I have N playing cards on which numbers are written on front as well as back.Now In one move I can flip any card so that its bottom now becomes the top.

Given the numbers on top and bottom of cards I need to find minimum number of moves that can make at least half of the cards show same number on their top.

If it is not possible to do so then also tell that it is not possible.

Example : Say we have 3 cards and represented as (number on top,number on bottom)

Card 1 : (3,10)

Card 2 : (10,3)

Card 3 : (5,4)

Now ,here minmum moves is just 1 as we can flip the first card so that number on the top becomes 10. Since two of the three cards have same number on their top (10), we do not need to change anything else, so the answer is 1.
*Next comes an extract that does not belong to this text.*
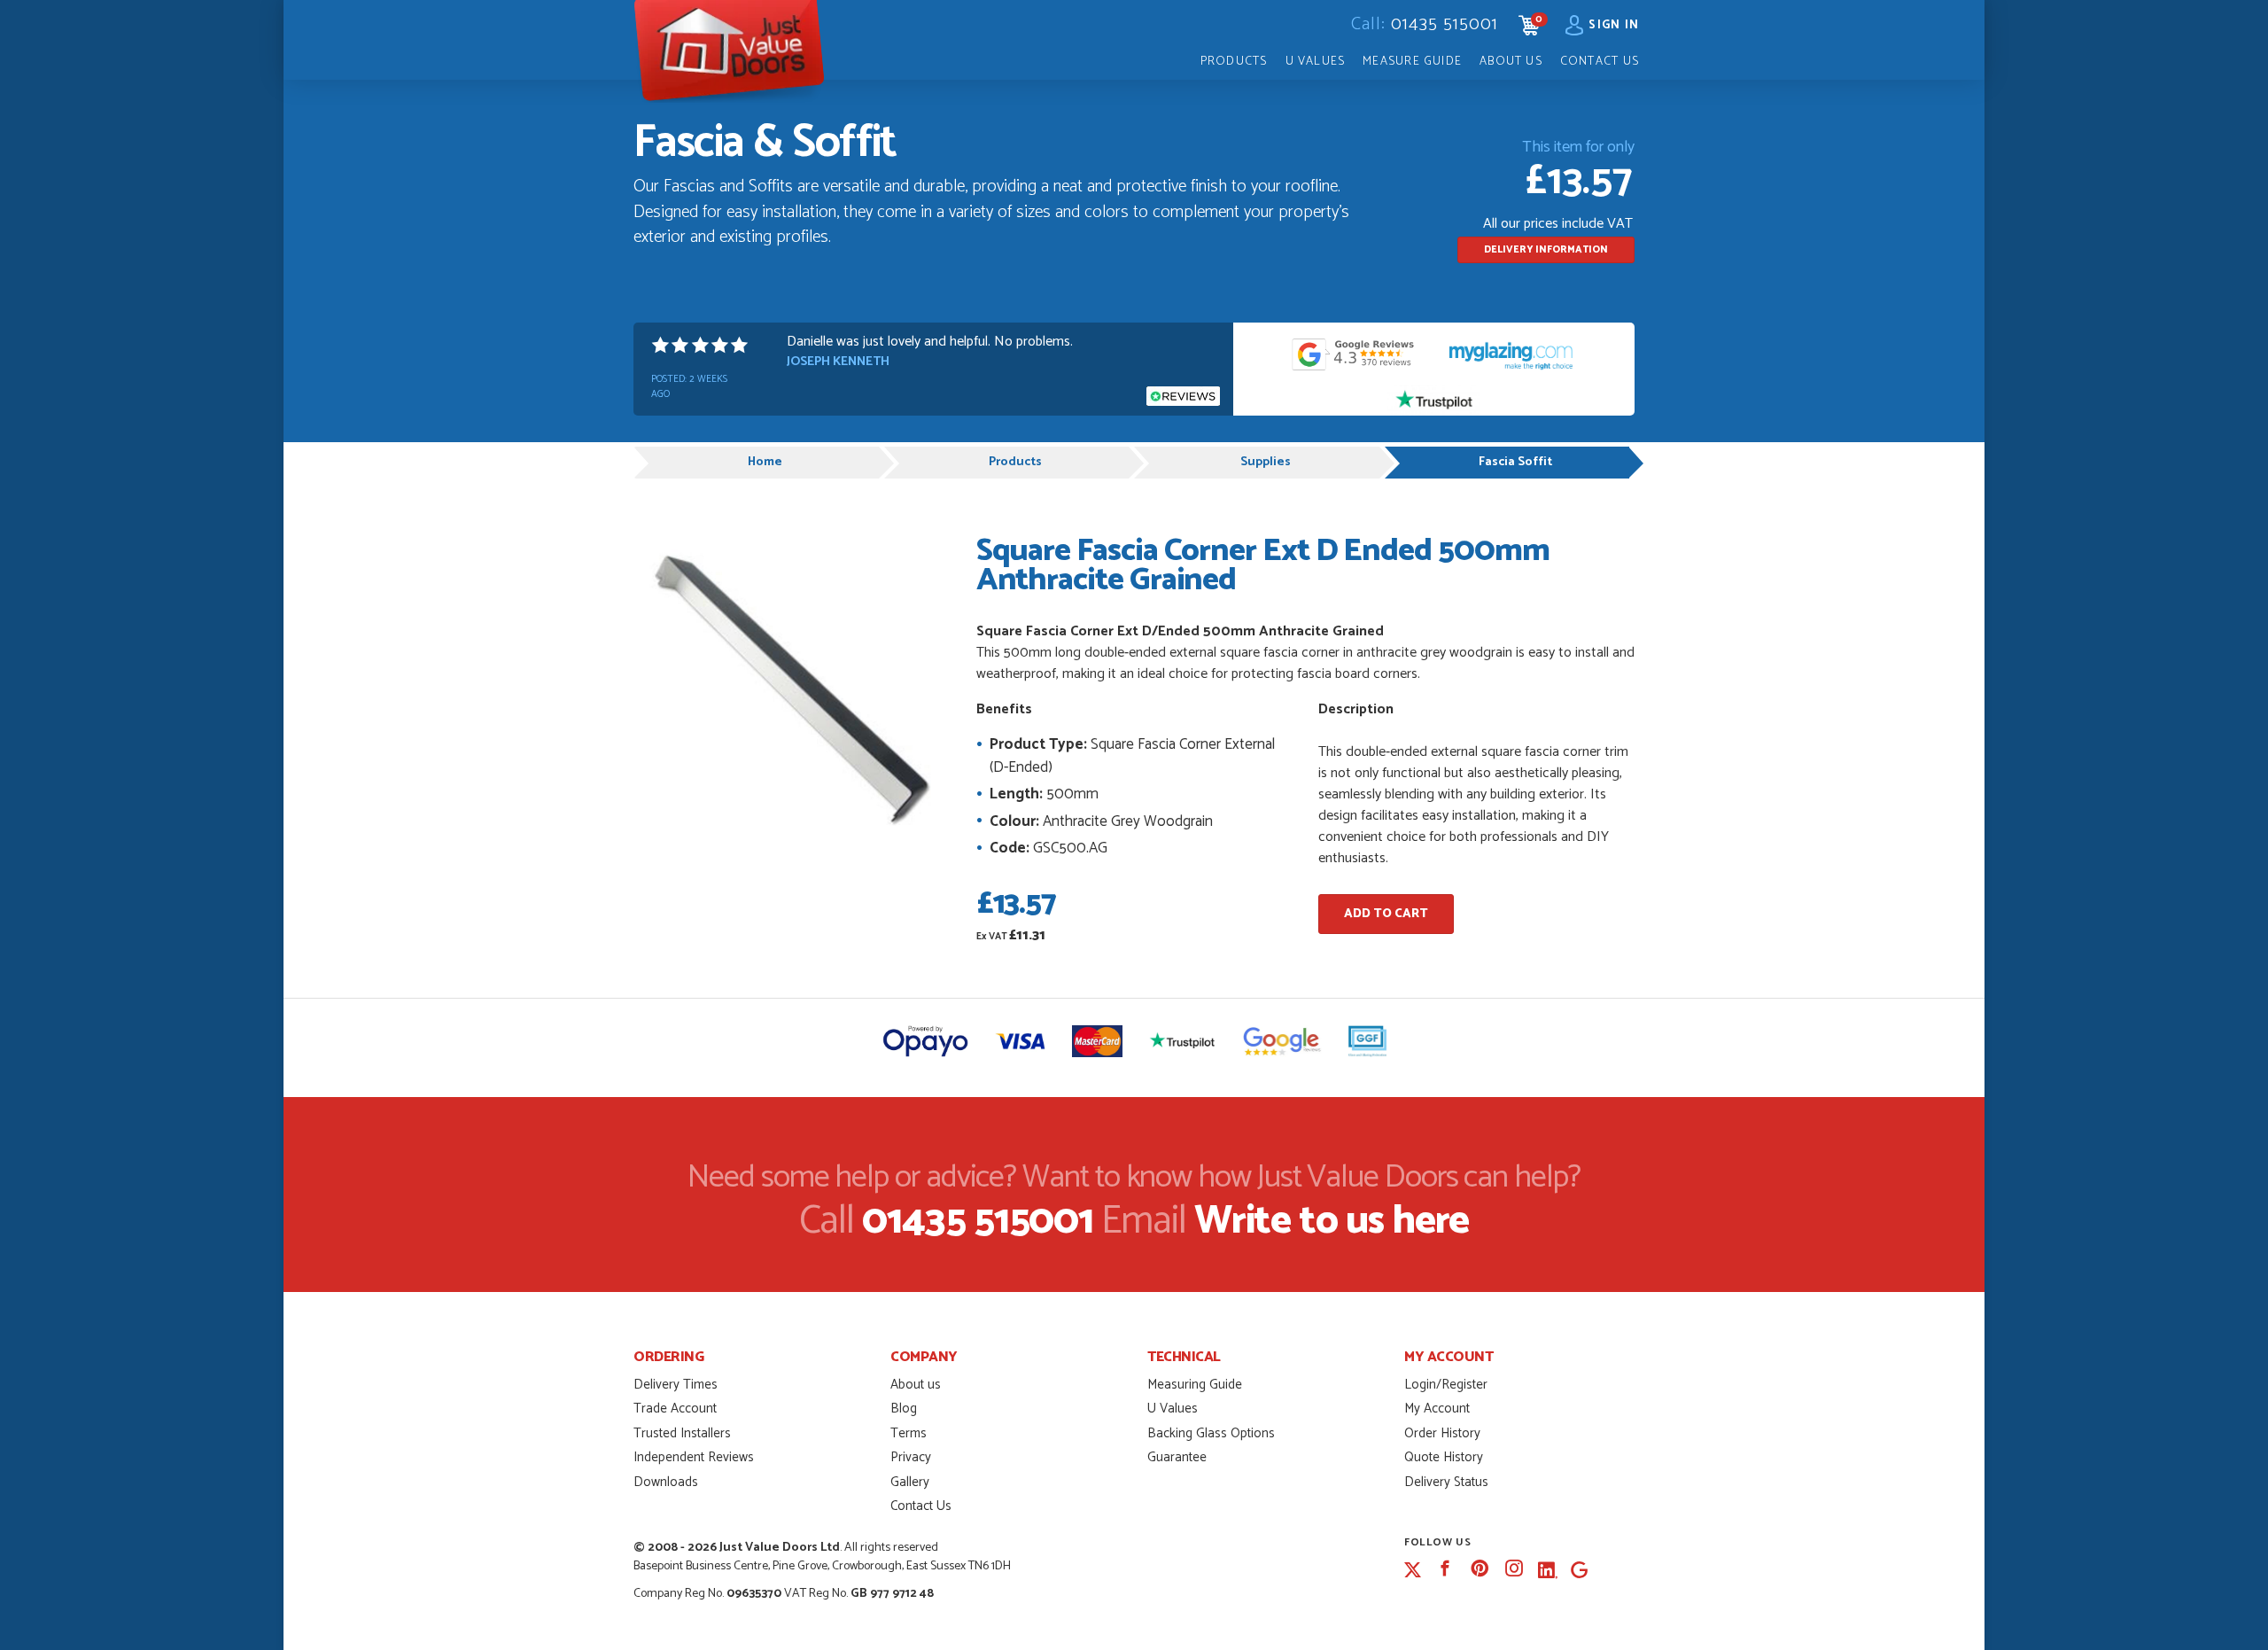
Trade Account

If the numbers on front and back are known a priori then the answer is simple. Look at the number on the upward facing cards with the highest frequency that also can solve the problem(i.e. there are at least $\frac{n}{2}$ faces of independent cards that also have that number). Then just flip the cards that have that number face down until there are at least $\frac{n}{2}$ face up.
If $k$ is the highest frequency of such an upward facing card that can solve the problem, then it takes at most $\frac{n}{2}-k$ flips if $n$ is even and $\frac{n}{2}-k+1$ flips if $n$ is odd.
Create a blue histogram $f_{up}(z)$ of the up-facing numbers, and then a red histogram $f_{dn}(z)$ of the down-facing numbers which are distinct from their up-facing alternates.
The numbers $z$ that "can solve the problem" (as @ThomasJRivera describes them) are those for which the combined blue+red frequency $f_{up}(z)+f_{dn}(z)$ is at least $n/2$, and if there are no such $z$, the task is impossible.
Of these numbers, choose a $z$ with the largest blue frequency $f_{up}(z)$. If $f_{up}(z) \ge n/2$, we are done (zero flips are required, there are already enough of these showing). Otherwise choose $\left\lceil n/2 \right\rceil - f_{up}(z)$ cards among the $f_{dn}(z)$ which have $z$ down-facing and something else up-facing and flip those. This minimizes the count of flips to attain the required up-facing frequency of at least $n/2$ for some number.